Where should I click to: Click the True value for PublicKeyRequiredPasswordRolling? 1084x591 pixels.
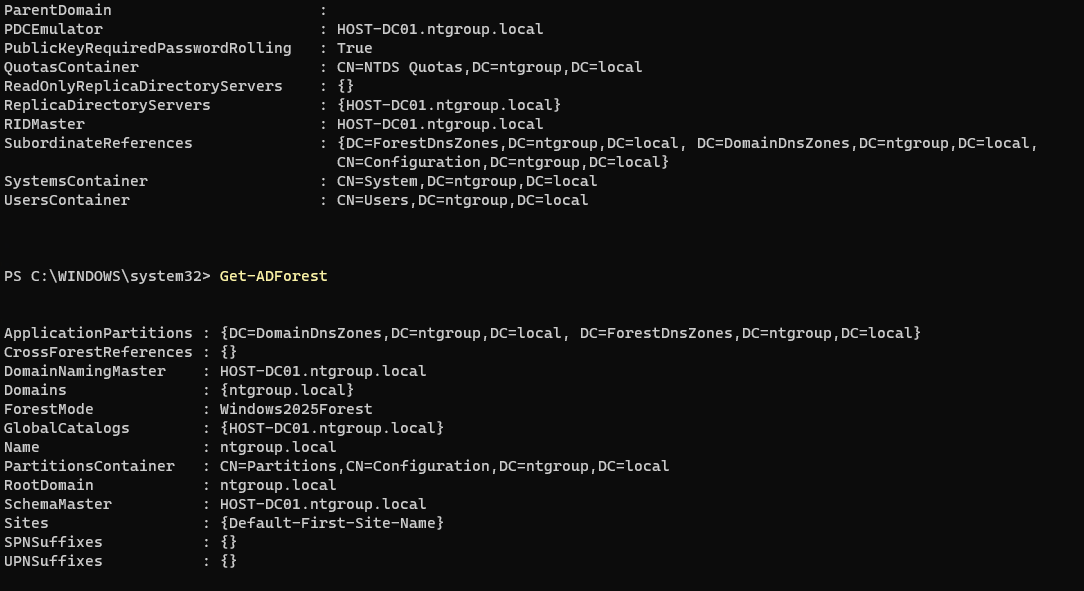click(354, 48)
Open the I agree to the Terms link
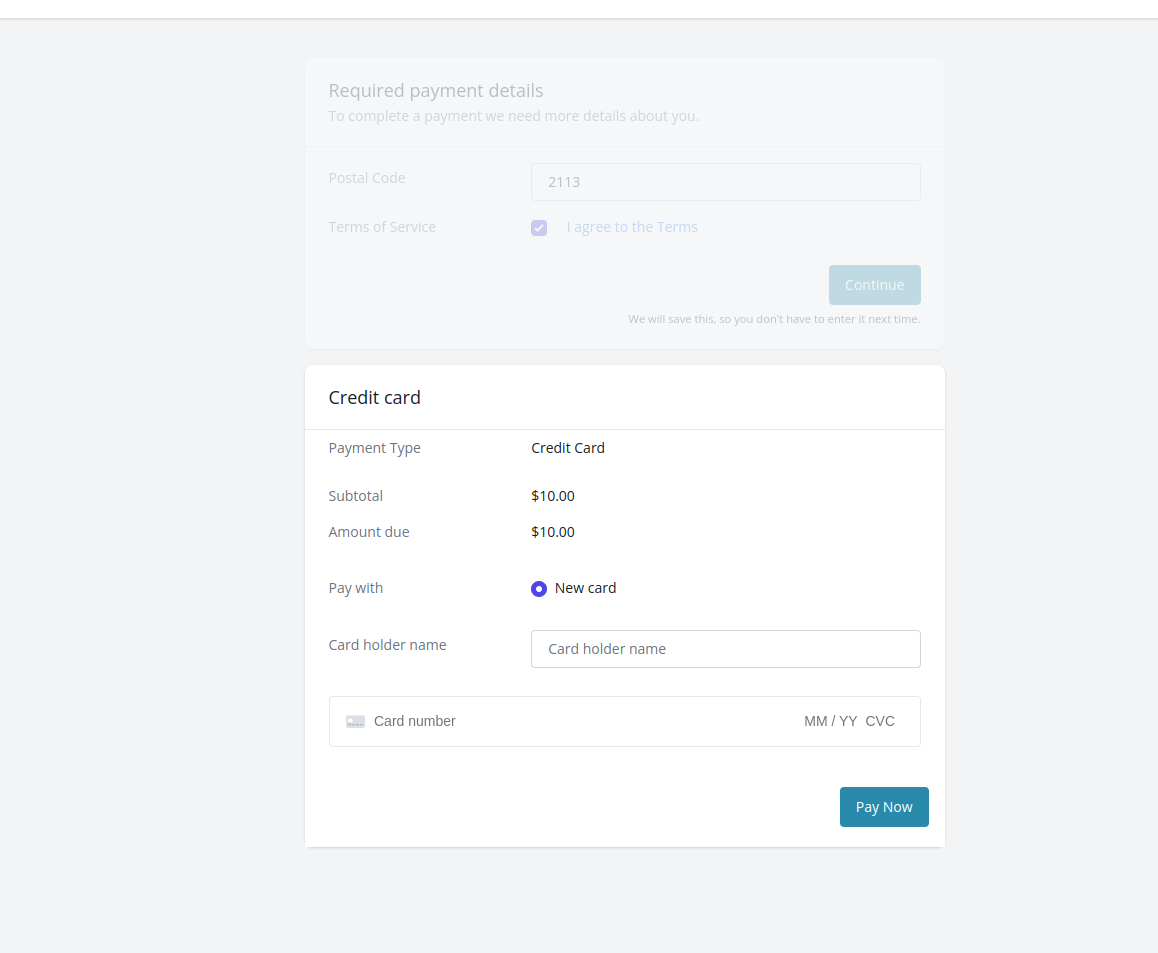Screen dimensions: 1158x953 tap(632, 227)
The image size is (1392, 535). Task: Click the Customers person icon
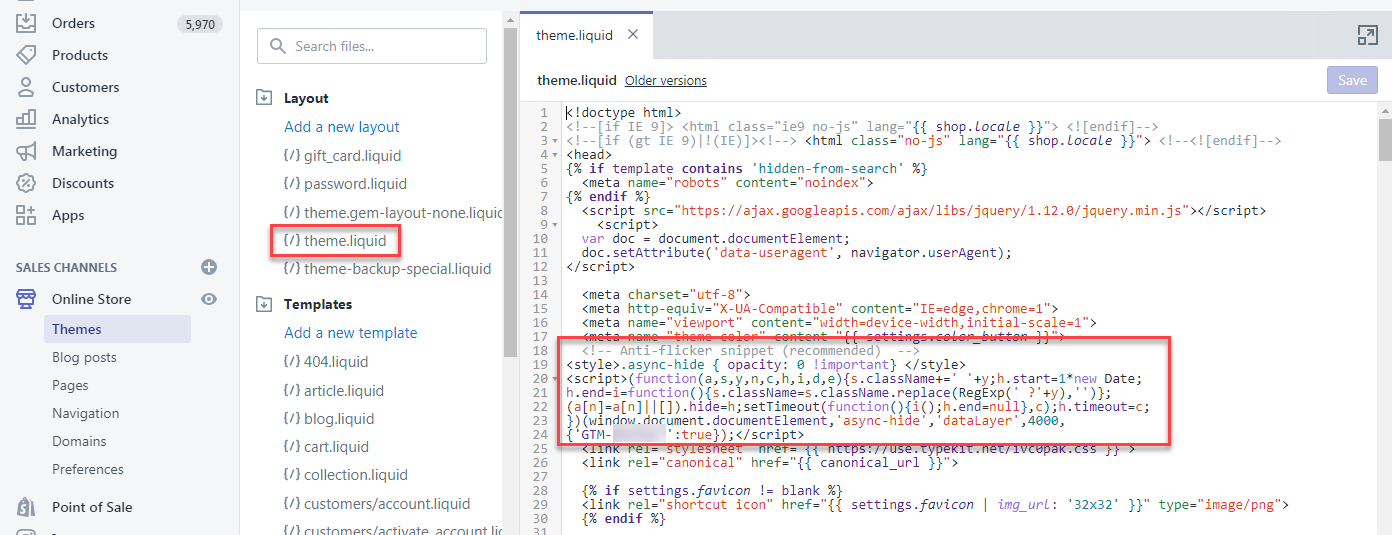tap(27, 87)
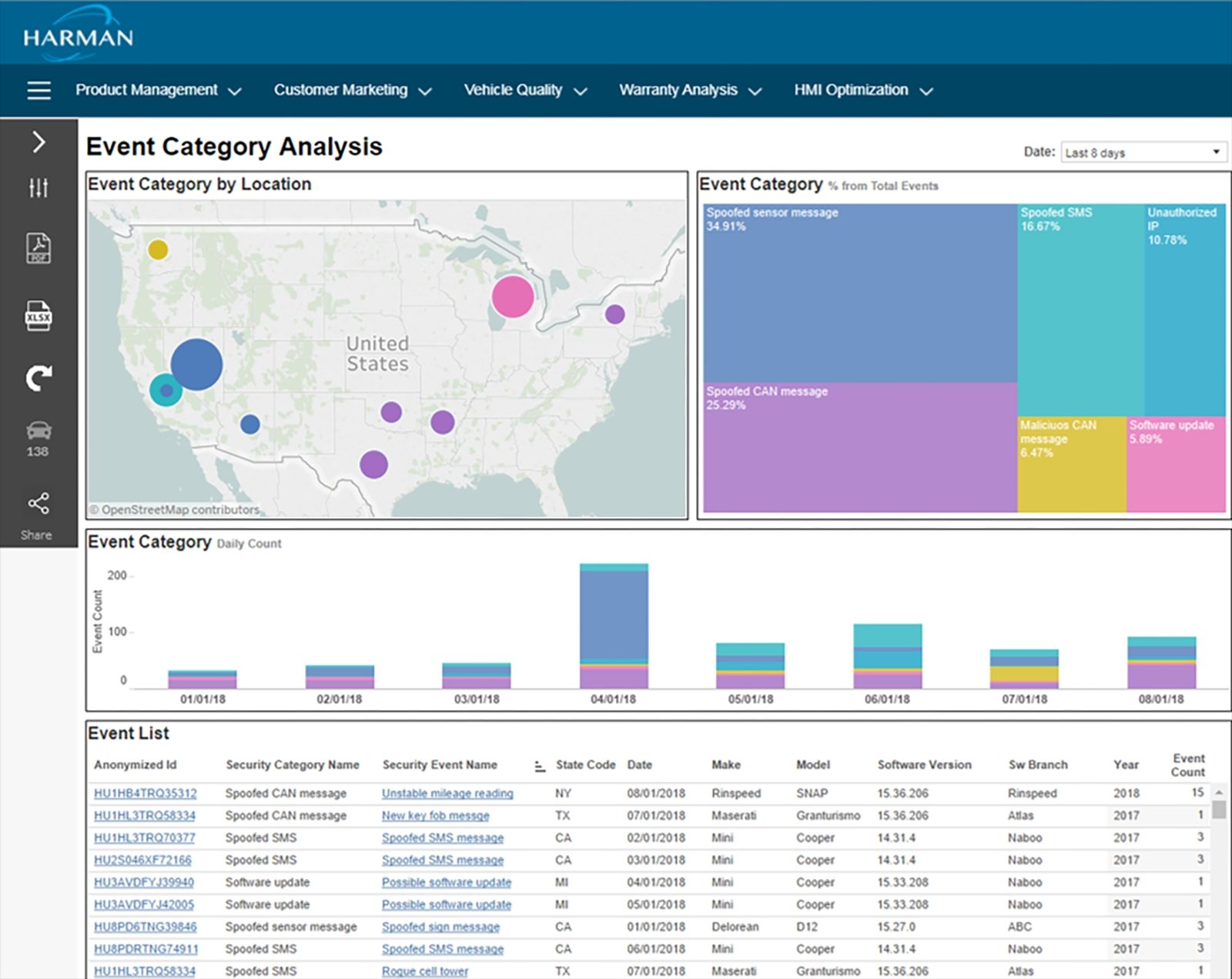The height and width of the screenshot is (979, 1232).
Task: Open the filter sliders icon in sidebar
Action: click(38, 188)
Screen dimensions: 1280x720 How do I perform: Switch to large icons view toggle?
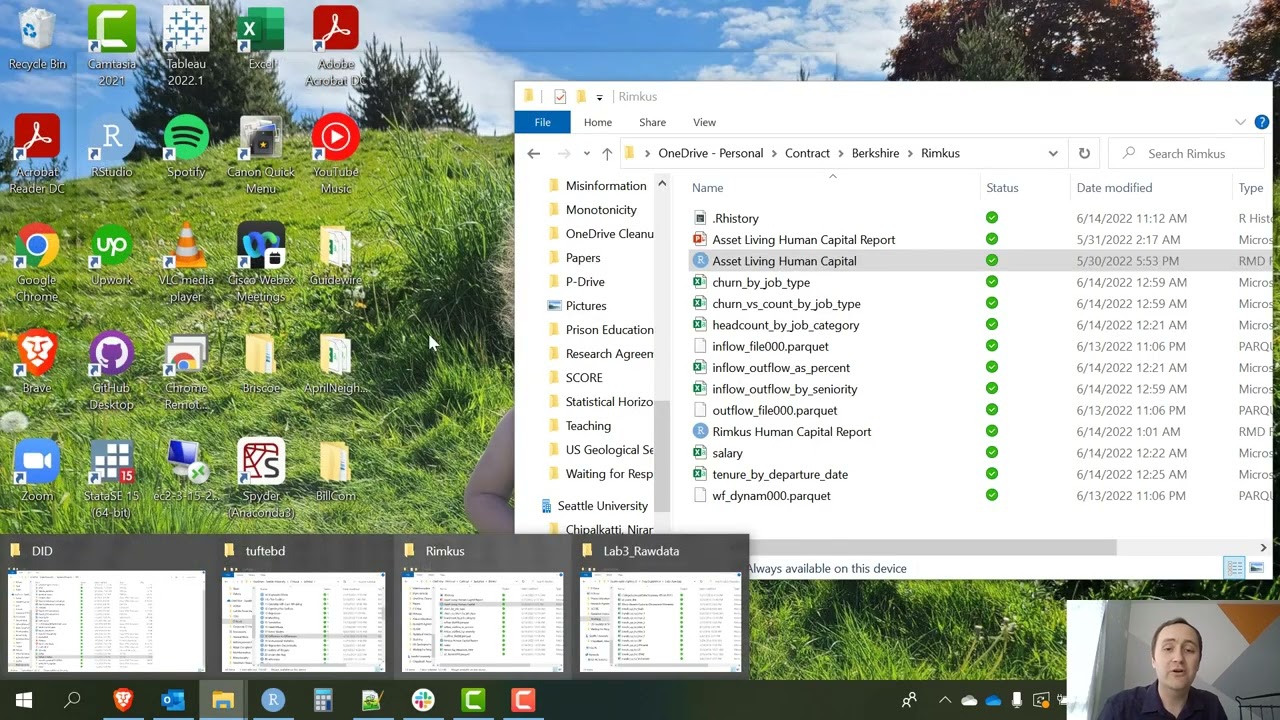(x=1257, y=568)
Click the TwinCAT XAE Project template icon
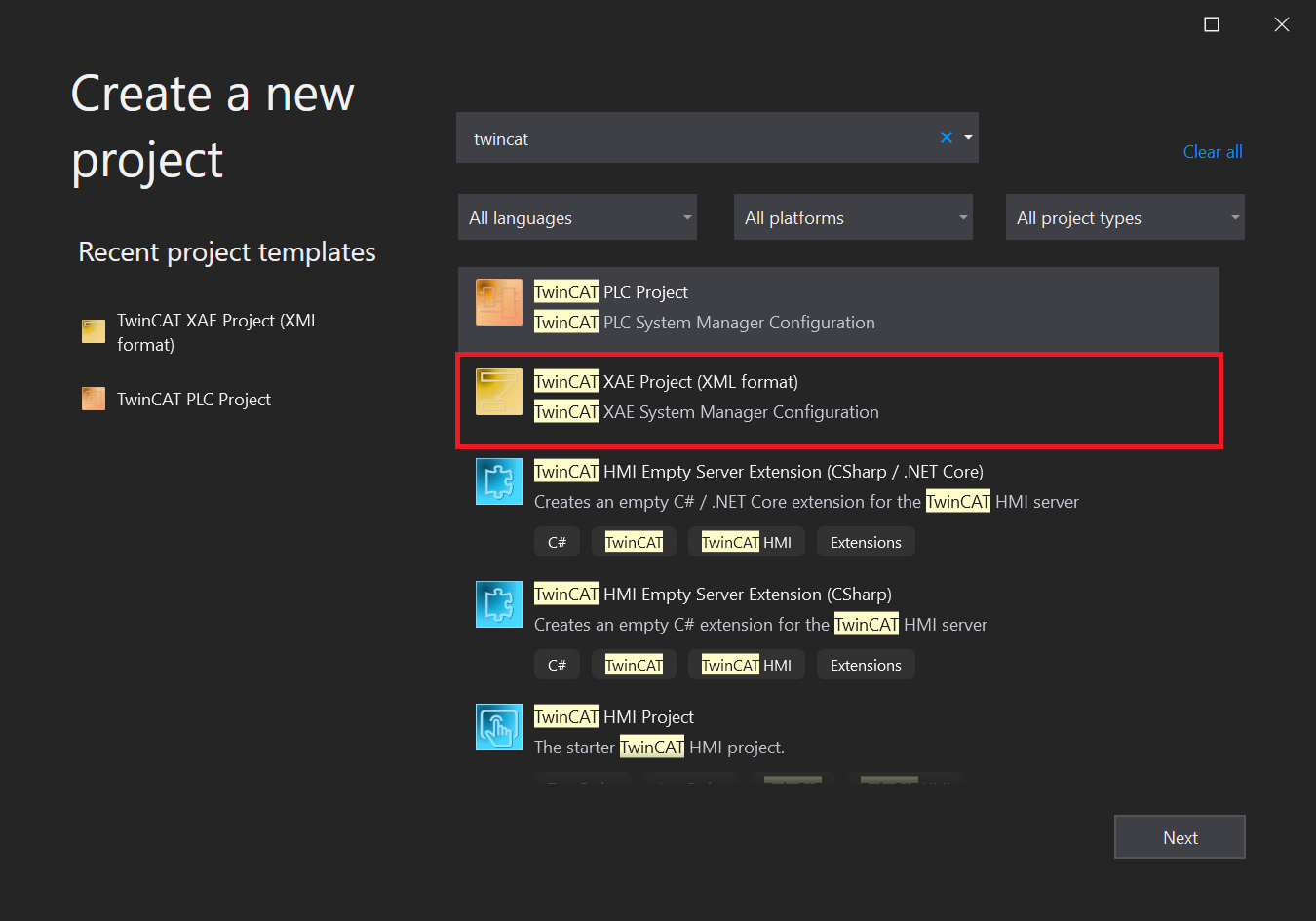Image resolution: width=1316 pixels, height=921 pixels. [498, 392]
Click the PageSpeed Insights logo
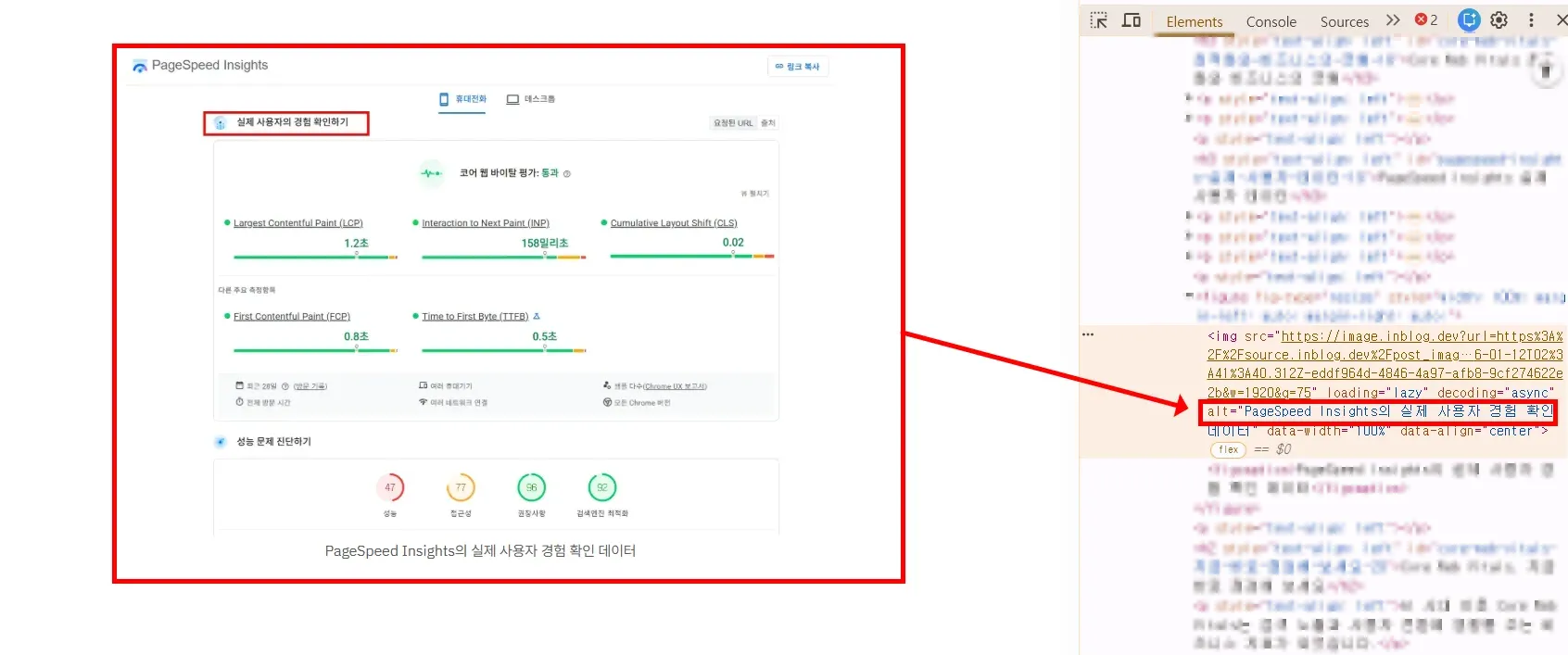 tap(140, 66)
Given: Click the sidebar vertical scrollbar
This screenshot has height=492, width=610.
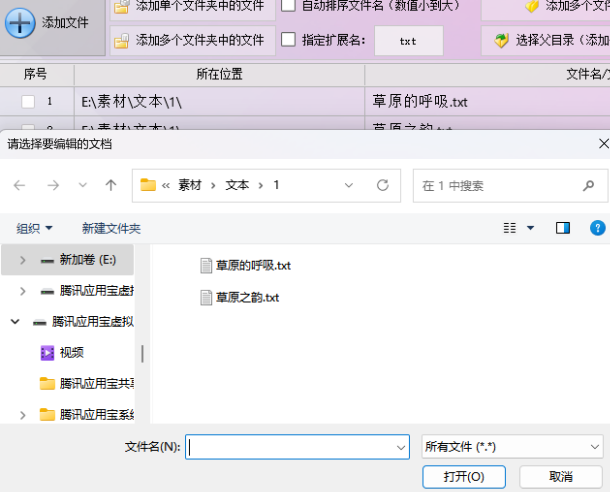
▬▬▬▬▬▬▬▬▬▬
Exercise details:
Take the entries above and set them down exactly, minus the pictures.

Answer:
Where should I click to: Click the True value for PublicKeyRequiredPasswordRolling? 1084x591 pixels.
click(354, 48)
Open the I agree to the Terms link
Screen dimensions: 1158x953 tap(632, 227)
The image size is (1392, 535). Task: Click the Customers person icon
tap(27, 87)
The height and width of the screenshot is (979, 1232).
Task: Open the filter sliders icon in sidebar
Action: click(38, 188)
Screen dimensions: 1280x720 How do I perform: Switch to large icons view toggle?
(x=1257, y=568)
Click the TwinCAT XAE Project template icon
Image resolution: width=1316 pixels, height=921 pixels. [498, 392]
Click the PageSpeed Insights logo
 tap(140, 66)
Given: Click the sidebar vertical scrollbar
This screenshot has height=492, width=610.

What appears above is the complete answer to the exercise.